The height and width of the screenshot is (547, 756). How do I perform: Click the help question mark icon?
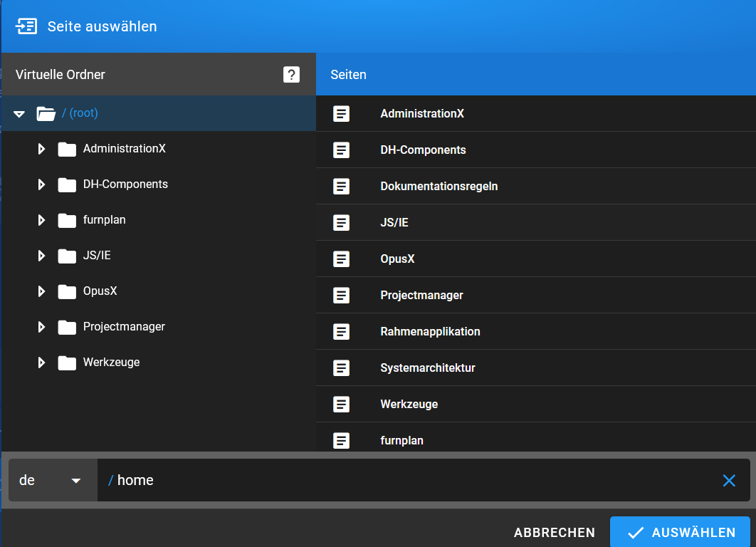point(291,75)
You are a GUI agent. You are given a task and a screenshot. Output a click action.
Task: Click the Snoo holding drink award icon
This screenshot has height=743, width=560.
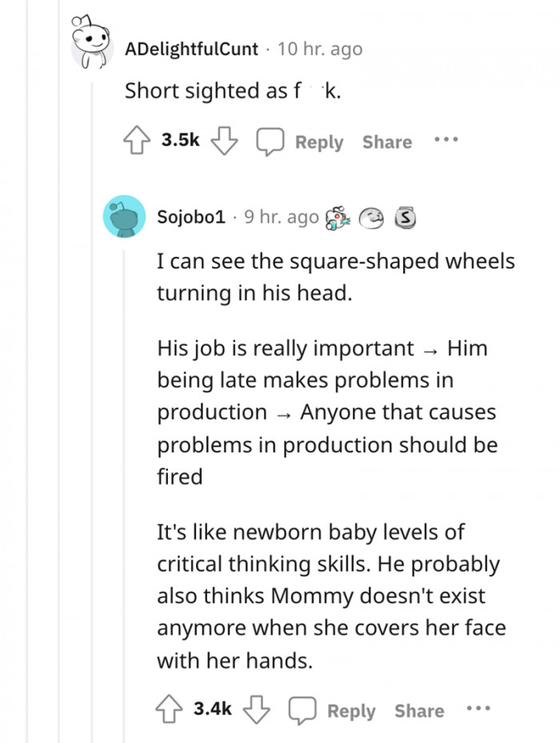(x=340, y=217)

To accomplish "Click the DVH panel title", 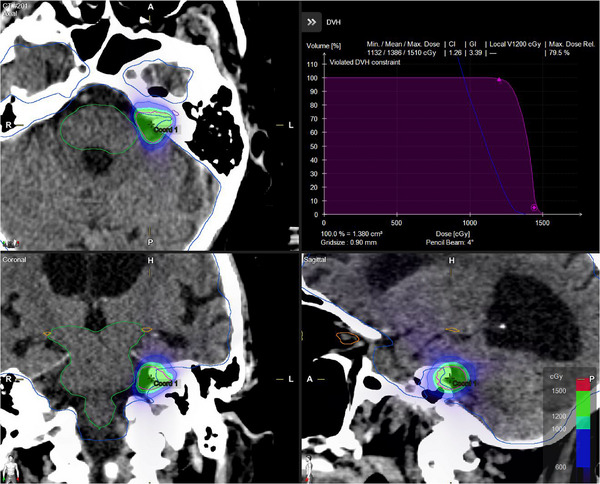I will pos(333,23).
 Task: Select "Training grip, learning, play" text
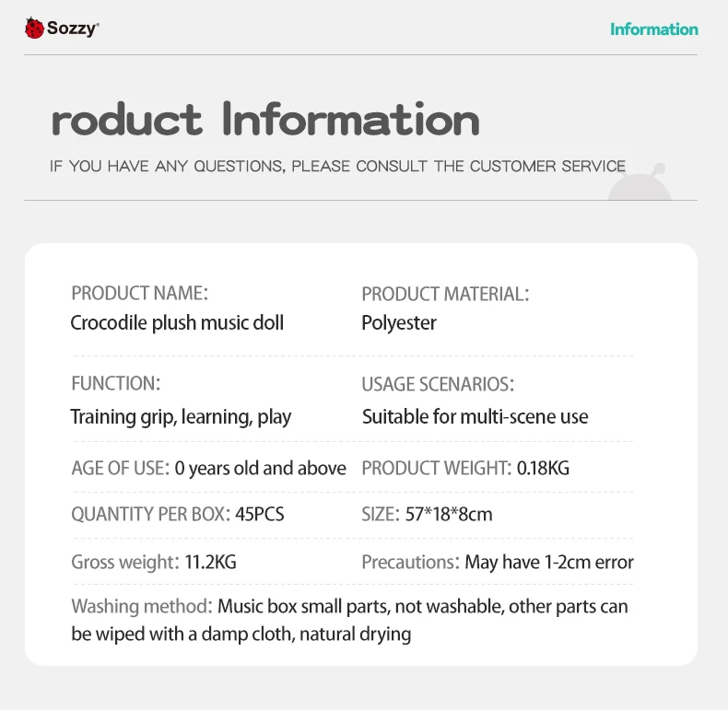[x=181, y=416]
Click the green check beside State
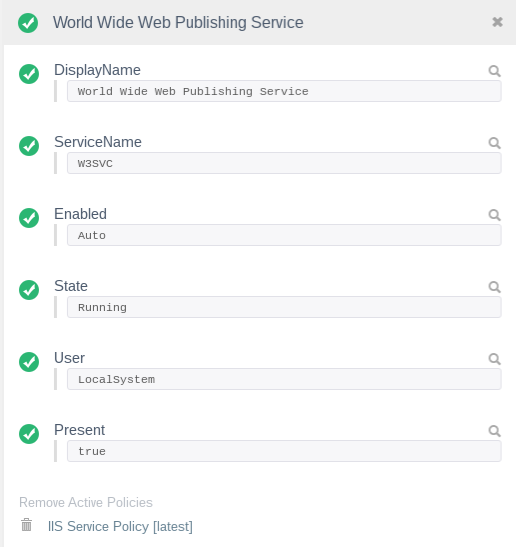The width and height of the screenshot is (516, 547). pyautogui.click(x=29, y=290)
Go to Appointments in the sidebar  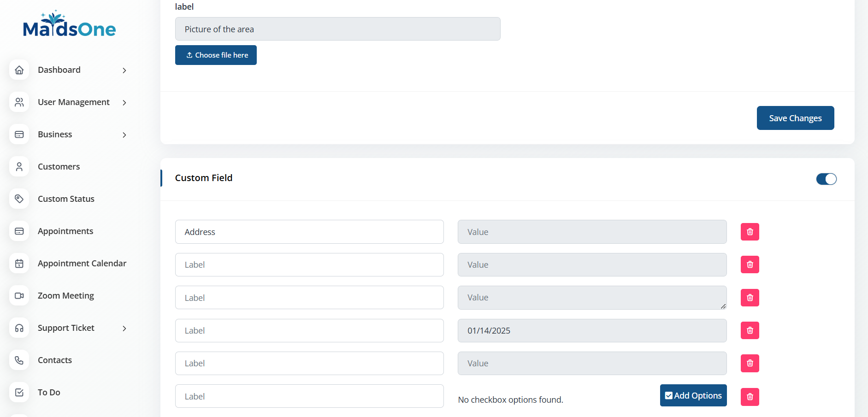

◆ ◆ ◆ ◆

■ THE PROBLEM ■
Output exactly the lines from the first line of the records through the line containing "Task: Click the Snoo holding drink award icon". Leave out every picture.

■ WORKED SOLUTION ■
The height and width of the screenshot is (547, 756). How do I perform: Click the help question mark icon?
point(291,75)
You are a GUI agent. You are given a task and a screenshot. Output a click action.
Task: Click the Snoo holding drink award icon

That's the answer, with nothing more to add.